Compound annual growth rate (CAGR) is predicted to be 89.1 per cent from 2009 to 2014, in part because of the expected establishment of a regulatory pathway in the US. The other aspect is that biologics with sales totalling $25bn will be off patent by 2016.

Recombinant non glycosylated protein products account for a sizeable proportion of this.

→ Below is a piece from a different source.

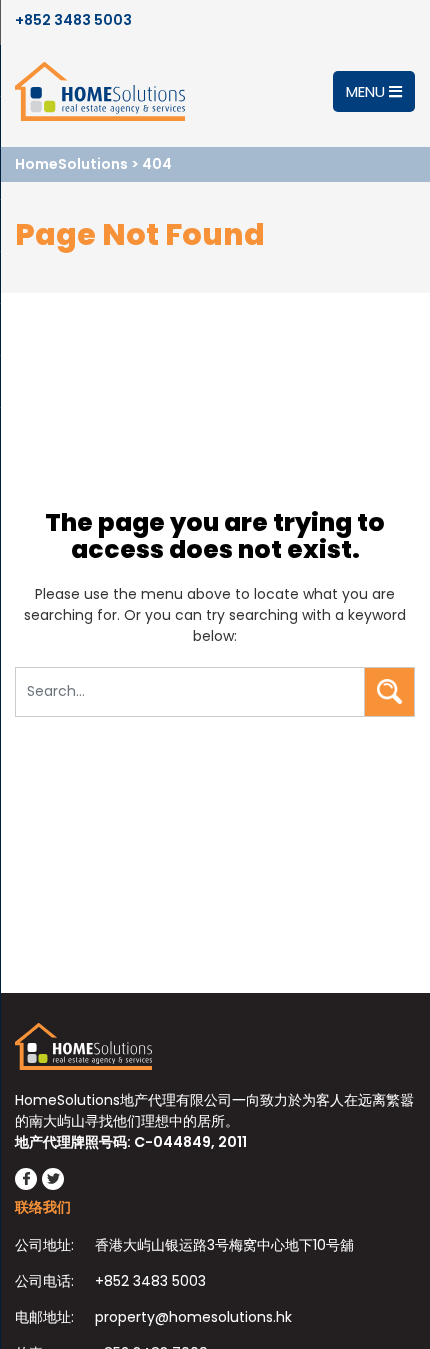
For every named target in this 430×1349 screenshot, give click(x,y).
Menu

The group currently accounts for 61 per cent of the biosimilars market and is predicted to have a CAGR of 87.9 per cent from 2009 to 2014, which will see the sector grow to $11.5bn.

Interferon, human growth hormone-Somatropin, insulin and G-CSF all belong to this sector of biologics and demand for these products will underpin the 87.9 per cent CAGR.

Biosimilar erythropoietins are predicted to emerge as the dominant product and achieve sales of $6.1bn by 2014.

Barriers to entry

To achieve sales in the biosimilars sector companies will have to invest significant capital and risk their product failing in development stages. These barriers distinguish the biosimilars market from small molecule generics, which is a relatively affordable sector for companies to enter.

Facing these challenges some generics manufacturers have entered into joint ventures, such as the deal between Teva and Lonza, to ensure they have the necessary expertise to produce biosimilars.

The report predicts that collaborations will be a common strategy to help perform extensive R&D, quicken commercialisation and expand into new geographies.

Biocon, Dr. Reddy’s, Intas, LG Life Sciences, Ranbaxy, Reliance LifeSciences, Sandoz, Teva, and Wockhardt are listed as the key players in the sector.